=== Text excerpt ===
Help for package bayesWatch

Type:

Package

Title:

Bayesian Change-Point Detection for Process Monitoring with Fault Detection

Version:

0.1.3

Date:

2024-01-27

Maintainer:

Alexander C. Murph <murph290@gmail.com>

Description:

Bayes Watch fits an array of Gaussian Graphical Mixture Models to groupings of homogeneous data in time, called regimes, which are modeled as the observed states of a Markov process with unknown transition probabilities. In doing so, Bayes Watch defines a posterior distribution on a vector of regime assignments, which gives meaningful expressions on the probability of every possible change-point. Bayes Watch also allows for an effective and efficient fault detection system that assesses what features in the data where the most responsible for a given change-point. For further details, see: Alexander C. Murph et al. (2023) <doi:10.48550/arXiv.2310.02940>.

file COPYRIGHTS

License:

GPL-3

Imports:

Rcpp (≥ 1.0.7), parallel (≥ 3.6.2), Matrix, Hotelling, CholWishart, ggplot2, gridExtra (≥ 0.9.1), BDgraph, methods, MASS, stats, ess

LinkingTo:

Rcpp, RcppArmadillo, RcppEigen, Matrix, CholWishart, BH

Depends:

R (≥ 3.5.0)

Encoding:

UTF-8

LazyData:

true

RoxygenNote:

7.2.3

NeedsCompilation:

yes

Packaged:

2024-01-27 17:34:03 UTC; murph

Author:

Alexander C. Murph

[aut, cre], Reza Mohammadi

[ctb, cph], Alex Lenkoski

[ctb, cph], Andrew Johnson [ctb] (email: andrew.johnson@arjohnsonau.com)

Repository:

CRAN

Date/Publication:

2024-01-27 17:50:02 UTC

Fit a bayesWatch object.

Description

Main method of package. MCMC sampling for change-point probabilities with fault detection according to the model by Murph et al. 2023. Creates a bayesWatch object for analysis of change-points.

Usage

bayeswatch(
  data_woTimeValues,
  time_of_observations,
  time_points,
  variable_names = 1:ncol(data_woTimeValues),
  not.cont = NULL,
  iterations = 100,
  burnin = floor(iterations/2),
  lower_bounds = NULL,
  upper_bounds = NULL,
  ordinal_indicators = NULL,
  list_of_ordinal_levels = NULL,
  categorical_indicators = NULL,
  previous_states = NULL,
  previous_model_fits = NULL,
  linger_parameter = 500,
  move_parameter = 100,
  g.prior = 0.2,
  set_G = NULL,
  wishart_df_initial = 1500,
  lambda = 1500,
  g_sampling_distribution = NULL,
  n.cores = 1,
  scaleMatrix = NULL,
  allow_for_mixture_models = FALSE,
  dirichlet_prior = 0.001,
  component_truncation = 7,
  regime_truncation = 15,
  hyperprior_b = 20,
  model_params_save_every = 5,
  simulation_iter = NULL,
  T2_window_size = 3,
  determining_p_cutoff = FALSE,
  prob_cutoff = 0.5,
  model_log_type = "NoModelSpecified",
  regime_selection_multiplicative_prior = 2,
  split_selection_multiplicative_prior = 2,
  is_initial_fit = TRUE,
  verbose = FALSE
)

Arguments

data_woTimeValues

matrix. Raw data matrix without datetime stamps.

time_of_observations

vector. Datetime stamps for every data instance in data_woTimeValues.
=== Material to process ===
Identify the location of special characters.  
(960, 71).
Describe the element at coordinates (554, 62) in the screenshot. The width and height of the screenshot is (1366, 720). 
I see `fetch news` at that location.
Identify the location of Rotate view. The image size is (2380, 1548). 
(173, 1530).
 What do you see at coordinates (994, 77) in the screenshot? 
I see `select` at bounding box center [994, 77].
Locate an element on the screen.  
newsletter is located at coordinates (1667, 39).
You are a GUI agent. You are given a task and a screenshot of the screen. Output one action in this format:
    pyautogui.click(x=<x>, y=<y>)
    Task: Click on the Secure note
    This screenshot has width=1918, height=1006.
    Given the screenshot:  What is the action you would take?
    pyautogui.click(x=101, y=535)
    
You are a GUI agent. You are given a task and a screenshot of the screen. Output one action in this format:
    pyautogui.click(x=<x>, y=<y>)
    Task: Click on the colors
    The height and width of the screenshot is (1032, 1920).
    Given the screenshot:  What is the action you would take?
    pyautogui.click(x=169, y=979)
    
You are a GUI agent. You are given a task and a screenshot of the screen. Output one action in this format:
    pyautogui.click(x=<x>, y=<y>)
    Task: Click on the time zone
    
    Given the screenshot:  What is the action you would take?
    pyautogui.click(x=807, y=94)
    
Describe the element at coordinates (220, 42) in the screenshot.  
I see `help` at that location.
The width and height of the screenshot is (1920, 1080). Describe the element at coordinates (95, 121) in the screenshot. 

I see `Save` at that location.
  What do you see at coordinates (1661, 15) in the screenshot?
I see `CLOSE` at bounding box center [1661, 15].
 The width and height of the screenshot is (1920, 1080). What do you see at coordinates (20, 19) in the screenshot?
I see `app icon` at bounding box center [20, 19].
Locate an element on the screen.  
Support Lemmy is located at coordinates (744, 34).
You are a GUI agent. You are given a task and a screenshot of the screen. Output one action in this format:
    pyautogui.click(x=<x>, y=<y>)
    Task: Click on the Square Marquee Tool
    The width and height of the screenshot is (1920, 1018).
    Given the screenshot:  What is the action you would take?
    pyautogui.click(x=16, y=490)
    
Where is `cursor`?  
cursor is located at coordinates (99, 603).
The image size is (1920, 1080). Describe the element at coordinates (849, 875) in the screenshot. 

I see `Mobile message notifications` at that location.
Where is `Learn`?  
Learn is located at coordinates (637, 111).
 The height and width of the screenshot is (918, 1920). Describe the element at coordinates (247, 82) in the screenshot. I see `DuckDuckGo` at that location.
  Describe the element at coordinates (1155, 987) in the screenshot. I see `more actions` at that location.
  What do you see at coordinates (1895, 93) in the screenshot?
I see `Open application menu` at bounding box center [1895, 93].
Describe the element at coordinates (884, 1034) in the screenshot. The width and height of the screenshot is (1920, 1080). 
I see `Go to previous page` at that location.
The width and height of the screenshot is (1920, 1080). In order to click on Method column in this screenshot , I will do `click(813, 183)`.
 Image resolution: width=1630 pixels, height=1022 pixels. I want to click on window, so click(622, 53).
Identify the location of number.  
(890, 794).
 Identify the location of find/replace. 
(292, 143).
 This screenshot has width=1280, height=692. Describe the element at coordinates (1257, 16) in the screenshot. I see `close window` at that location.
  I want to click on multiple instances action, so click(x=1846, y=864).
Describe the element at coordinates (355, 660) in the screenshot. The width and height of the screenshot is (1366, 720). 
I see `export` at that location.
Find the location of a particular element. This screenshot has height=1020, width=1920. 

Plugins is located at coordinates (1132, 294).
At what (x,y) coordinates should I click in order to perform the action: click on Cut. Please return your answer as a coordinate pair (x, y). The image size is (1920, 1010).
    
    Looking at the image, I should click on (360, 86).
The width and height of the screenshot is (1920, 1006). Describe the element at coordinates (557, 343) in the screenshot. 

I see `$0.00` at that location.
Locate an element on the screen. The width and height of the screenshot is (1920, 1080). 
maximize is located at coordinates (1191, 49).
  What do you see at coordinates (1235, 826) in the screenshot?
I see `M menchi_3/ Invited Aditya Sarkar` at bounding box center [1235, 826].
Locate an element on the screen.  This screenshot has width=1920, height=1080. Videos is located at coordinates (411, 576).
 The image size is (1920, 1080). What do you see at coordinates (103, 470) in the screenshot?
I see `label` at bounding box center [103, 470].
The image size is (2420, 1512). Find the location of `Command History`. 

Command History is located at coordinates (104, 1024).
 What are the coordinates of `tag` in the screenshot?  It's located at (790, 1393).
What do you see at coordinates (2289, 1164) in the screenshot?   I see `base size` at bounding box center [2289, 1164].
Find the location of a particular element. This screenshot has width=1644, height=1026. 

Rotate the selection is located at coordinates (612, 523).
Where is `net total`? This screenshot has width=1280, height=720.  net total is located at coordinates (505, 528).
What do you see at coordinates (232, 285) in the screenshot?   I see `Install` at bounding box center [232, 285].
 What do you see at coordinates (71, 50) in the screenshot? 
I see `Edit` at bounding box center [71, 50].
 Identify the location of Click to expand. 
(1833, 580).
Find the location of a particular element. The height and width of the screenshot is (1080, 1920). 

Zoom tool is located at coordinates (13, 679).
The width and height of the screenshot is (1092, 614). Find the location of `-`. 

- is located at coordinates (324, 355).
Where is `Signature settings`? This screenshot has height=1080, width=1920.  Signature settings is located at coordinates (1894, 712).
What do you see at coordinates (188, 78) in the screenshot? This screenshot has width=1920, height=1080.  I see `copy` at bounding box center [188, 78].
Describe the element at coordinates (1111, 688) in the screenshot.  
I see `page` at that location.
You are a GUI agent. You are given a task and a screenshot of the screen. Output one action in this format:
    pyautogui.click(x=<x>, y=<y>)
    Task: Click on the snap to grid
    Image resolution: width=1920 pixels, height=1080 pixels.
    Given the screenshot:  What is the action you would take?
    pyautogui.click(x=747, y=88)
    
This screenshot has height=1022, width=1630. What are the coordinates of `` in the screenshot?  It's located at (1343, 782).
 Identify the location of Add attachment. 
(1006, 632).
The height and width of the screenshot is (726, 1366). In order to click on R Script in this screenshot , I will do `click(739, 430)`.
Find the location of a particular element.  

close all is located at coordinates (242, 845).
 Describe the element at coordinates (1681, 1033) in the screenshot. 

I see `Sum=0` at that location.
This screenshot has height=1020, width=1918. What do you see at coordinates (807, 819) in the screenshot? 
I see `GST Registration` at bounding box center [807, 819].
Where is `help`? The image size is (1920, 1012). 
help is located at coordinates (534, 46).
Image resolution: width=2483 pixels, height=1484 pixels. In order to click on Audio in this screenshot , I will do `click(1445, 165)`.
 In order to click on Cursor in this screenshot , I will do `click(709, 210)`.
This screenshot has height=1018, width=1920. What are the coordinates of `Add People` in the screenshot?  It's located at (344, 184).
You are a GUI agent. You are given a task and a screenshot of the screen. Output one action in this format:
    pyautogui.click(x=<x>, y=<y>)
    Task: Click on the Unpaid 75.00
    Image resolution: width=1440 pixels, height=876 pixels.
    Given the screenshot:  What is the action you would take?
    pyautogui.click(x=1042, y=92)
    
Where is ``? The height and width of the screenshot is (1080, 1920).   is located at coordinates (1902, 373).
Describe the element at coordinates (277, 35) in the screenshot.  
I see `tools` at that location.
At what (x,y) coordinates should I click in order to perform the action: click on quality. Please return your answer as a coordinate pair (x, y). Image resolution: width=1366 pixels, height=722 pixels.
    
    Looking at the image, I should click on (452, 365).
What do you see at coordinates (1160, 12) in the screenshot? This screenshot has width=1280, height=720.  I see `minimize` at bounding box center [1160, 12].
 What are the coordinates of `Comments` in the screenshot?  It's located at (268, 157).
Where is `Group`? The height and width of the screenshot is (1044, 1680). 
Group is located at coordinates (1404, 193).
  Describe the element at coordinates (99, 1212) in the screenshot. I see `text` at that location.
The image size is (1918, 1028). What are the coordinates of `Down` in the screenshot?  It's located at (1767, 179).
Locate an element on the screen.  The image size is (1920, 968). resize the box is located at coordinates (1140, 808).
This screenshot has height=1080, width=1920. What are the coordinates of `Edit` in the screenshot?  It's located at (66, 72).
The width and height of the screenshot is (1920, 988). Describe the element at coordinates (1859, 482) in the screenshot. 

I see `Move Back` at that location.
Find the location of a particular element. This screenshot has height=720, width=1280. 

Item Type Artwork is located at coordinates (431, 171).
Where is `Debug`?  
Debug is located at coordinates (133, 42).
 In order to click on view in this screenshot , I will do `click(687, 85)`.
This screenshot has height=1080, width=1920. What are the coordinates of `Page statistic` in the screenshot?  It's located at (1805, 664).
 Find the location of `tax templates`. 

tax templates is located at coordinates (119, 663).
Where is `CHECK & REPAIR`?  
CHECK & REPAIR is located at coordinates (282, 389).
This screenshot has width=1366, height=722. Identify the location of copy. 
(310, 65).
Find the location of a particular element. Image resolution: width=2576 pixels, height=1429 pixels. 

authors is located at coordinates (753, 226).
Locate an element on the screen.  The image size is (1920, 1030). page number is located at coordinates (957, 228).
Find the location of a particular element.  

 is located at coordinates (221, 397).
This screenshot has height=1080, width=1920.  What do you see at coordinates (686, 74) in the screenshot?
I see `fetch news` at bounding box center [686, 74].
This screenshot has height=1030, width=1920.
===
Directives:
a. In the bayesWatch help page, what is the default value of the iterations argument?
b. Please edit the listing from the line that contains "at (1805, 664)." through the line that contains "is located at coordinates (221, 397).", replacing "element" with "item" throughout, and return only those lines.

Task responses:
a. 100

b.
This screenshot has height=1080, width=1920. What are the coordinates of `Page statistic` in the screenshot?  It's located at (1805, 664).
 Find the location of `tax templates`. 

tax templates is located at coordinates (119, 663).
Where is `CHECK & REPAIR`?  
CHECK & REPAIR is located at coordinates (282, 389).
This screenshot has width=1366, height=722. Identify the location of copy. 
(310, 65).
Find the location of a particular item. Image resolution: width=2576 pixels, height=1429 pixels. 

authors is located at coordinates (753, 226).
Locate an item on the screen.  The image size is (1920, 1030). page number is located at coordinates (957, 228).
Find the location of a particular item.  

 is located at coordinates (221, 397).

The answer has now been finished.